TEXT UNDER STUDY

Twenty-four relatives flew and ferried in for our Vineyard get-together, from Rio de Janeiro, Paris, Oakland, Orange County, Miami, Chattanooga, Chelsea, and Boston. It was heartwarming, to share meals and reminisce together about the beautiful woman my grandmother was (if we could all just channel her virtue, her calm! we sighed)—and also surreal, to be surrounded by several of the family members whom I’d interviewed so long ago—for theirs were the stories that lay the groundwork for The Eternal Ones. I hadn’t seen many of these relatives in months (years, in some cases), but I was struck by a sense of familiarity the moment I greeted each, as if the process of immersing myself so deeply in our shared ancestral past had somehow brought us closer.
When I wasn’t at the beach or bent over a jigsaw puzzle or helping myself to a second portion of Anna’s Brazilian feijoada, I spent my free time on the island picking brains and pulling addresses from my manuscript, preparing for a trip I’d been wanting to take for years.
On the first of August, Robert and I tucked our passports, international driver’s licenses, and cameras into our carry-ons and set off from Edgartown through JFK and Paris to Warsaw, where we began a 1,100-kilometer journey on land through Poland, the Czech Republic, and Austria. Our goal: to follow the path of the Kurc family, who traveled the same route seventy years ago, in search of freedom. Robert coined it our Eternal Quest.
We would explore Warsaw and Krakow, where several family members barely survived the war in hiding, or incarcerated. We would visit Radom, where my grandfather grew up. Ultimately, we would push south through Vienna to Villach, Austria, where, to avoid the border, the family opted to sneak over the Julian Alps into Italy—on foot. It was an ambitious itinerary but it was nothing, of course, compared to the trek the family faced.

WHAT IS EXPECTED
According to the passage on the Vineyard reunion and the trip through Poland, why did being among the relatives feel surreal to the narrator? Explain in one to three sentences.

PROVIDED MATERIAL
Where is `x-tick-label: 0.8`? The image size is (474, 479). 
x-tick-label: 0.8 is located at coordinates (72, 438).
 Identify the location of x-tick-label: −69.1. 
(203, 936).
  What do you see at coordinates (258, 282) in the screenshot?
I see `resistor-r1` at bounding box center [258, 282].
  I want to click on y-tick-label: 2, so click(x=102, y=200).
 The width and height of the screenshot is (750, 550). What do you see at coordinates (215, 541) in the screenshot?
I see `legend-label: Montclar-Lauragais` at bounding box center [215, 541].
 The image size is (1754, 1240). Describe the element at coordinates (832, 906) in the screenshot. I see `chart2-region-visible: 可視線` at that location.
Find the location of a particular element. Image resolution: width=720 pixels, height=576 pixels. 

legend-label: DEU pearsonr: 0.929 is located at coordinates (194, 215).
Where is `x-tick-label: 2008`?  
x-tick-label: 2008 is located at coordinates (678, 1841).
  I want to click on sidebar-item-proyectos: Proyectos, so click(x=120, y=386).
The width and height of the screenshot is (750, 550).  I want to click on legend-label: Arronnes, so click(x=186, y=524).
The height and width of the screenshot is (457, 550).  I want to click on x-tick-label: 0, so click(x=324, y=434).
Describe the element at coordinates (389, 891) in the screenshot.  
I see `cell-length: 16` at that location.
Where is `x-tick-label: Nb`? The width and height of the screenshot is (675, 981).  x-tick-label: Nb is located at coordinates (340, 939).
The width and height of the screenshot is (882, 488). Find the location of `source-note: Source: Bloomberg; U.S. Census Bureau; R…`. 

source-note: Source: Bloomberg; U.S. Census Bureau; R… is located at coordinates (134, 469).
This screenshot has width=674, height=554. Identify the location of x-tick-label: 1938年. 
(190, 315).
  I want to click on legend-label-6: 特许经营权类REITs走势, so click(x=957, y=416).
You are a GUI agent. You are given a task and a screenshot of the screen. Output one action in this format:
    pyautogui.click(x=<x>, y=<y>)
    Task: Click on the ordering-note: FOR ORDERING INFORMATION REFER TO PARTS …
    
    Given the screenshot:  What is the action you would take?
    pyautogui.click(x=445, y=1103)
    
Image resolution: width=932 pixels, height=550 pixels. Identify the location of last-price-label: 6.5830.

RESPONSE TO THE TASK
Several of the relatives were family members the narrator had interviewed long ago. Their stories laid the groundwork for The Eternal Ones.